Bir halk deyiminde şöyle denir; ‘’Fahuri (çömlekçi) küpün kulpunu istediği gibi döndürür.’’ Hizbullah da suçlamaları istediği gibi yönlendirebilir. Daha önce politikalarına karşı gelen ulusal kahramanları, hain ilan etmekten çekinmemişti. George Havi’nin suikasta uğramasına sessiz kalmış, Semir Frenciye’nin ‘vatanperverliğine’ ve Filistin davasına verdiği destekleri görmezden gelmiş, hükümet başkanlığı için adı geçen direnişçi Nevvaf Selame’nin imajını karalamıştı. Şimdi de ajan Fahuri’ye yardım eden tarafı savunuyor.

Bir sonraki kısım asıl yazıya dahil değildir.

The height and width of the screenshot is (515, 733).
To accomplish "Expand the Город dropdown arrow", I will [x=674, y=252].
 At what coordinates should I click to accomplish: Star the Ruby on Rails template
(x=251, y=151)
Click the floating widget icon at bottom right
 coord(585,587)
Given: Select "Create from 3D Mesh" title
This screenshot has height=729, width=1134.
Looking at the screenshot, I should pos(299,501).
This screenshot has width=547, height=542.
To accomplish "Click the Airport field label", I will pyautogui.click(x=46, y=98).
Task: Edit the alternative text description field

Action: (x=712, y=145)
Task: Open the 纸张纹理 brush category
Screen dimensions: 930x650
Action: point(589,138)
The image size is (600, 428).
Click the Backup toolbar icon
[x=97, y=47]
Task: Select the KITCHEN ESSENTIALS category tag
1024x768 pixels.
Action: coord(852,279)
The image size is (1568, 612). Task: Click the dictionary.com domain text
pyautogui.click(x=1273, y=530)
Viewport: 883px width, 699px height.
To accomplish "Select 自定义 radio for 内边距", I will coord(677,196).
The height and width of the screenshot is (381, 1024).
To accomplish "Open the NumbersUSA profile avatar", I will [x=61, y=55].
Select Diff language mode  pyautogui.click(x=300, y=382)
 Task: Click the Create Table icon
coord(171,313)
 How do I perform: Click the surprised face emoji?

Hizbullah dün, Uluslararası Para Fonu IMF’nin şartlarının Lübnan’ın onurunu zedelediği için reddedilmesi gerektiğini açıkladı. Buna karşılık müttefikinin çıkarlarını korumak adına, ABD’nin askeri mahkemeye baskılarına karşı sessizliğini korudu. İleride şunun farkına varacaktır ki; Fahuri davası, mezheplerini vatana öncelemeyen kahramanların tarihine bir hakarettir.